Başkasının terk ettiği modellerle, neredeyse batık firmaların artıklarıyla devşirme bir otomobilin şansı var mı? Bence yok. Türkiye’nin üretmekle ilgili hiçbir sıkıntısı yok ki... Sorun satamaması, satsa da değerini bulumaması.
Ülkemizde üretilen otomobillerin bile ne yazılımının, ne motorunun tedarikçisi olamıyoruz. Hatta yerli parça kullanım oranları dramatik seviyelerde. Yani tüm dünyaya orijinal ekipman satan yan sanayici, iç pazarda hak ettiği teveccühü görmüyor.
TOBB Başkanı Hisarcıklıoğlu ve Cumhurbaşkanı Erdoğan’ın Genel Kurul’daki konuşması hoş bir anekdot. Ama yetmez…. Zira bu işler birbirimizi gaza getirmekle ya da temenniyle olmuyor. Öncelikle bugünkü daralan pazar koşullarında rekabetçi bir otomobil yapmanız mümkün değil.
Yine de üretmeye karar verirsek, kamunun işin içinde olması, finansman desteği sağlaması ve seri üretime geçildikten sonra ithalata ilişkin mevzuatı masaya yatırıp, iç piyasada bu ürünün satılmamasını olanaksız kılması gerekir. Aksi takdirde pazar da, maliyetler de, ürün de çok fizıbl değil.
Türkiye’nin önce motor ve yazılım işini halletmesi, ardından çakma tasarımlar peşinde koşmaktansa, orijinal bir ürün yaratması, içte ve dışta birim maliyeti düşürecek pazar ve rekabete dayanacak finansman bulması ve Türkiye markasını düzeltmesi gerekiyor.

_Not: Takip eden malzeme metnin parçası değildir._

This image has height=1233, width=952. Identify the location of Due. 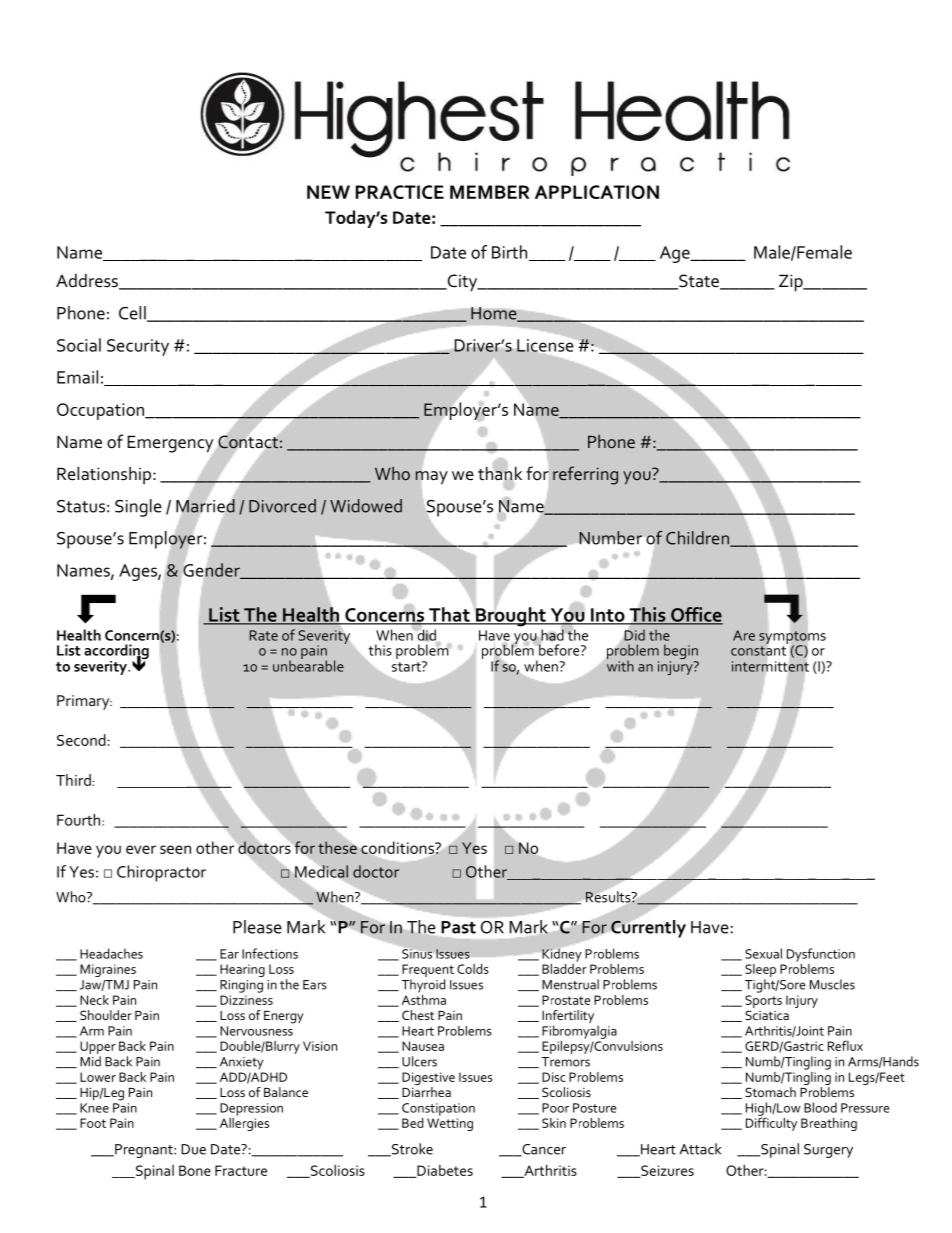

Peki neden bu konuya kıt kaynakları harcayalım? Uçan otomobillerin konuşulduğu, hidrojenle gidecek araçların tartışıldığı bir dünyada bunu niye kompleks yapalım?
2 binli yılların başlarında dünyada parasal genişleme varken, pazar açıkken böyle bir girişim sonuç verebilirdi. Ama bugün olanaksız. Aslında bugün gündeme gelen doğruların hepsinin, geç kalınmış ve treni kaçırılmış konular olduğunu belirtmek gerekiyor. Aradaki çelişki de buradan doğuyor.
Bence bu otomobil üretme işinde acele etmeyelim. Gerçekten niyetliysek, tasarımcısından üreticisine, mühendisliğinden yazılımcısına organize kullandırabileceğimiz bir fon yaratalım ve 10 sene sonrasının trendlerini esas alan, geleceğin otomobilini üretelim.
Aksi takdirde başkasının modeliyle, kaynakları heba ederek ürettiğimiz otomobilin yakıt masrafını nasıl karşılayacağımızı kara kara düşünürken, elalem uçan otomobillerle üzerimizden geçecek.
Ne olur artık bu ve her konuda hayalleri olmakla, hayalperest olmak, fikir sahibi olmakla proje yapmak, duygusal hareketlerle gaza gelip nutuk atmak yerine vizyoner olmak arasındaki farklı anlayarak konuşalım. Yoksa yeni bir batık yatırım daha kapımızda.